IndexError using save_to_disk

In my notebook, I generate a python dictionary with data which is converted to a dataset using Dataset.from_dict(). When I call save_to_disk on the dataset, I receive “IndexError: Index 1 out of range for dataset of size 1.” (see below for image of full error)

It is as though part of the datasets code thinks there is only 1 shard and another part of the datasets code thinks there should be 2 shards.

I found that if I specify num_shards=1, then SOMETIMES the save_to_disk will work. If I try to specify max_shard_size, the IndexError is still seen.

When num_shards=1 is set and the save does NOT work, there is no error message, the code window does finish processing, and the directory that should have the saved files is empty.

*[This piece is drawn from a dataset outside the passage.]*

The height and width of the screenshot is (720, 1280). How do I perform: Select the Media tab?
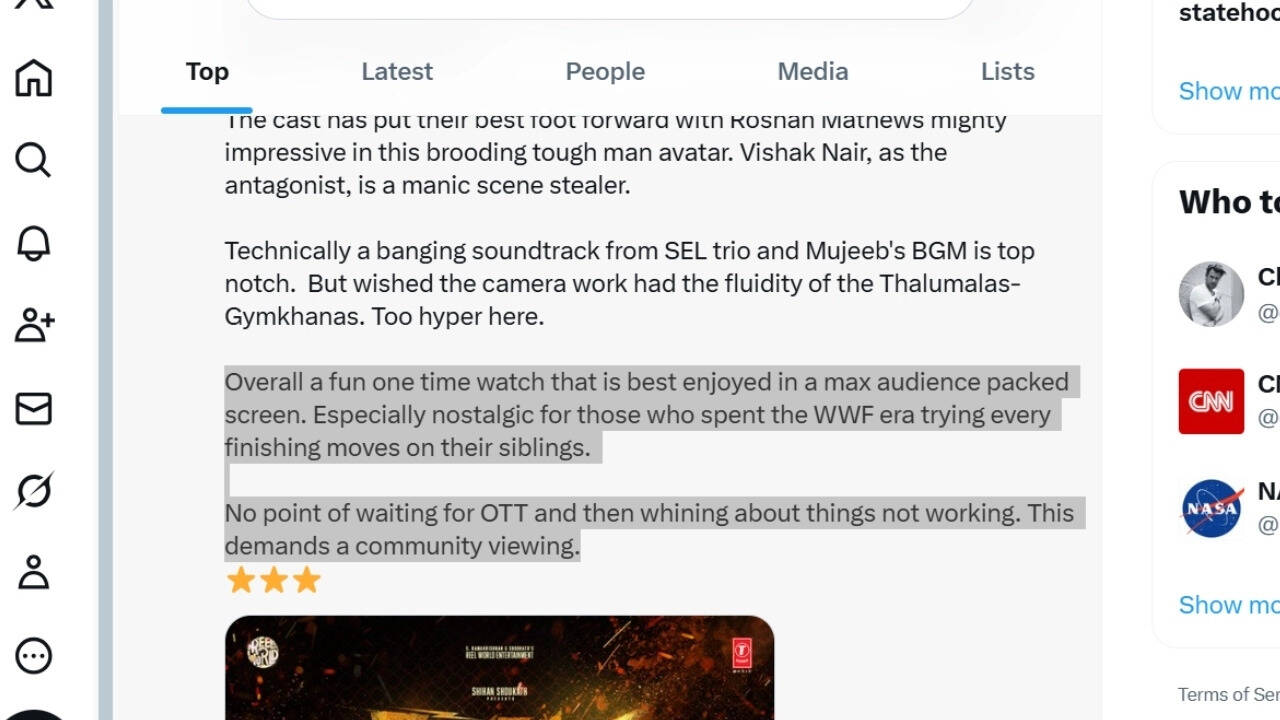[813, 72]
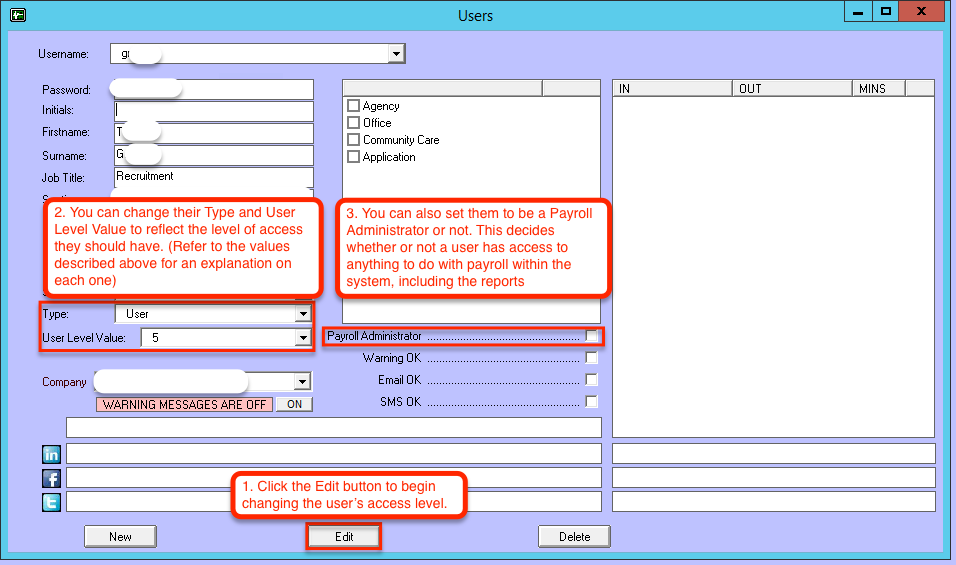Image resolution: width=956 pixels, height=565 pixels.
Task: Open the User Level Value dropdown
Action: tap(303, 338)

As seen in the screenshot, the dataset only contains a single row (which is correct), but it should be noted that the data for the ‘window_incidices’ and ‘embeddings’ columns is very large. If num_shards=1 is set and the dataset is saved to disk, the folder size is around 750 MB.

Python 3.8.10
Datasets library 2.9.0

After restarting the kernel and running it again, I was able to use num_shards=1, but without num_shards it still fails with the IndexError:

Has this error been resolved?
I noticed I have this error too.

Atleast in my case the index errors when saving a dataset with only one row were caused by the size of the row exceeding max_shard_size (default is 500MB).

When size of the dataset exceeds max_shard_size, the dataset is split into multiple shards. However, it seems that sharding is done row-wise: the writer expects at least as many rows as the number of shards. In the case of a dataset with one row whose size is larger than max_shard_size, this will cause an indexing error. I suspect the silent error might be caused by conflict from num_shards=1 when size(row) > max_shard_size.

Tldr; Either increase max_shard_size to be larger than the size of any individual row, or split your data into multiple rows.